After learning about UBS Switzerland AG dealings in the U.S., Birkenfeld resigned on October 5, 2005 and became a partner at Union Charter Ltd., where he specialized in wealth management. In 2007, he disclosed to the U.S. Department of Justice (DOJ) what he knew about UBS's illegal practices attempting to take advantage the Tax Relief and Health Care Act of 2006, a law that could pay him up to 30% of any tax revenue recouped by the IRS. However, because he did not provide full and complete information to U.S. authorities, Birkenfeld was arrested in Boston on 7 May 2008 when he deplaned from Switzerland and arraigned at the U.S. District Court, Southern District of Florida on 13 May. Birkenfeld resigned his position with Union Charter on 3 June 2008 after agreeing to plead guilty to not disclosing accurate information. As a private banker, Birkenfeld advised California real estate developer Igor Olenicoff, to evade U.S. taxes worth approximately US$200 million. Olenicoff subsequently pleaded guilty to tax evasion and paid a $52 million fine, but avoided a jail sentence. U.S. District Judge William Zloch charged him with a single count of conspiracy to defraud the United States and sentenced Birkenfeld to 40 months in prison and a $30,000 fine. Birkenfeld served his time at the Schuylkill County Federal Correctional Institution from January 2010 to August 2012, approximately 31 months. In 2012, as a consequence of his whistleblower status, the U.S. Internal Revenue Service (IRS) awarded him $104 million, 26% of the total $400 million in taxes returned.

In Switzerland

Birkenfeld is viewed as a criminal and a "traitor" by some members of the Swiss public and banking community as he broke the country's banking secrecy laws. Although he left Switzerland before he disclosed banking client information, had he remained a resident, he would have been prosecuted by Zürich authorities for three and a half years in prison and commensurate fines. When asked if he would ever return to Switzerland, Birkenfeld stated: "I don't believe I will." UBS announced that it would cease providing cross-border private banking services to U.S.-domiciled clients through its non-U.S. regulated units as of July 2008.

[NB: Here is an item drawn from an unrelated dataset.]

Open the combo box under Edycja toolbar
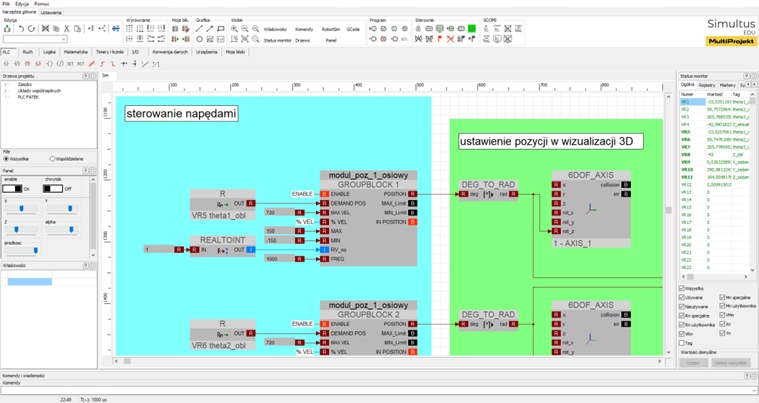 (x=35, y=40)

After Birkenfeld's award, the Swiss newspaper Blick claimed, “Birkenfeld was a blessing for the Swiss financial industry,” in that his revelations helped accelerate the industry's transition away from its reliance on “dirty” money by dooming the bank secrecy laws that enabled tax evasion.

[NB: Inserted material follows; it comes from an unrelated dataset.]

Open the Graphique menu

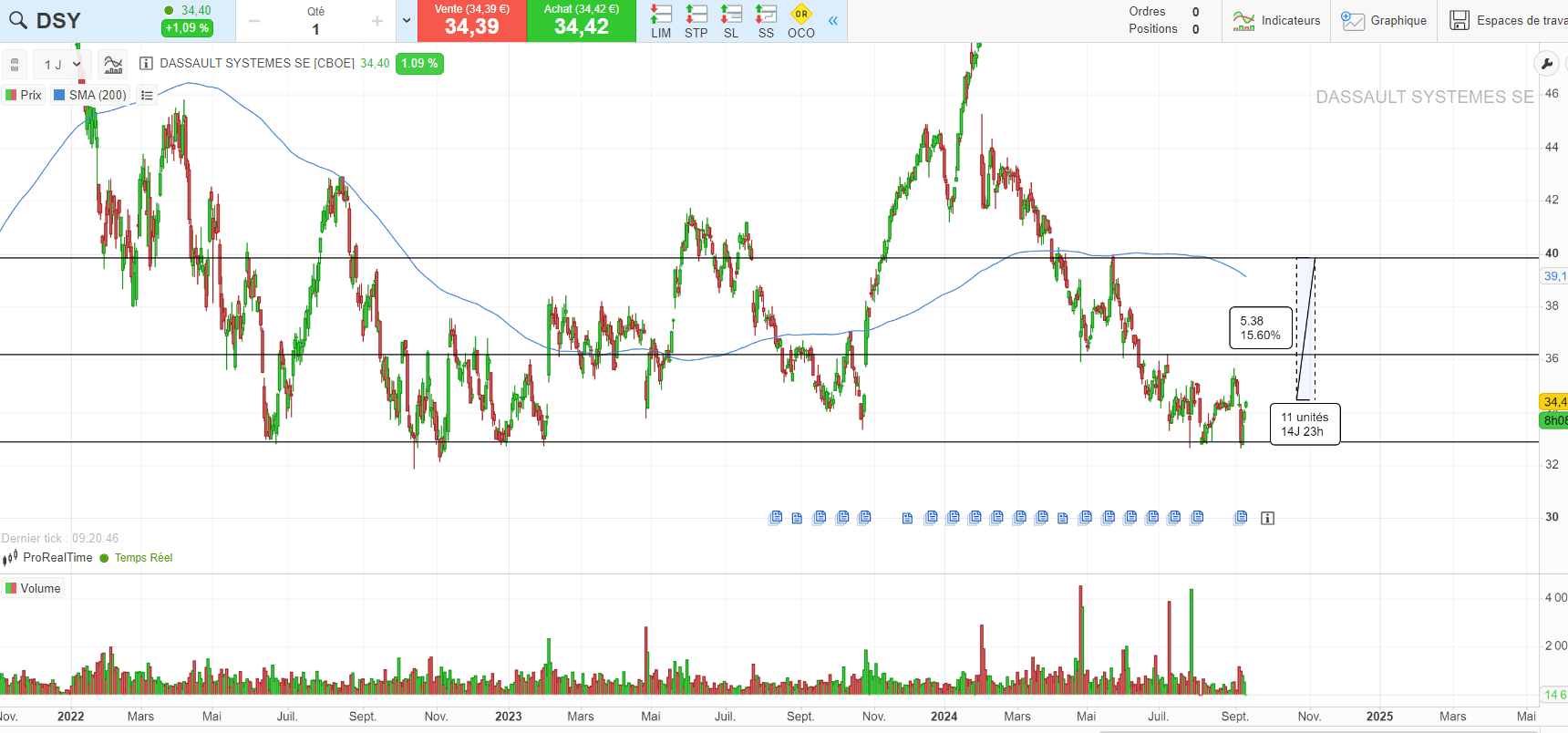[x=1384, y=20]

Birkenfeld has compared the Swiss banking industry with gangsters. "In essence, bank secrecy is analogous to criminal racketeering — and the Swiss government, along with every Swiss private banker, is a co-conspirator."

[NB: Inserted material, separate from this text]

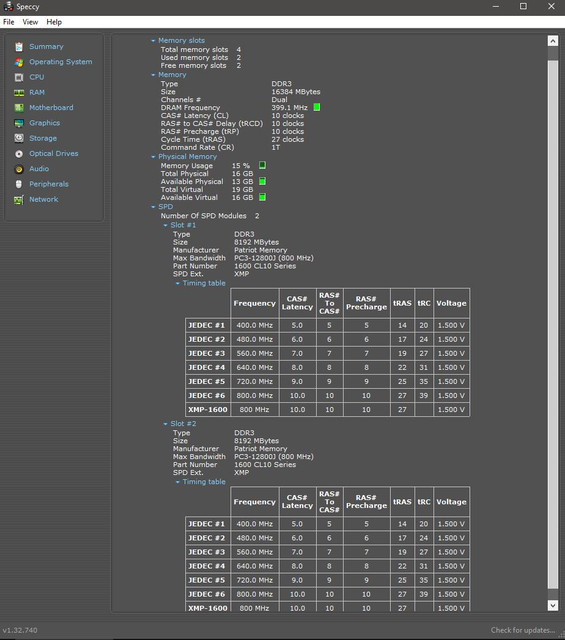Select the Graphics monitor icon
The image size is (565, 640).
(19, 123)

== Post-banking life: 2015–present ==
Brad Birkenfeld's three-year period of parole ran through November 2015; a year previous Birkenfeld's attorney petitioned the U.S. District Court to allow Birkenfeld to travel abroad.

In January 2015, Birkenfeld was subpoenaed by a French magistrate investigating the abetting of tax evasion and tax fraud by French citizens at UBS. In February 2015, he was allowed to travel to France from 27 February to 1 March 2015 to appear before the French court. The French court is investigating allegations that UBS marketed Swiss numbered bank accounts to French citizens to allow them to hide their assets.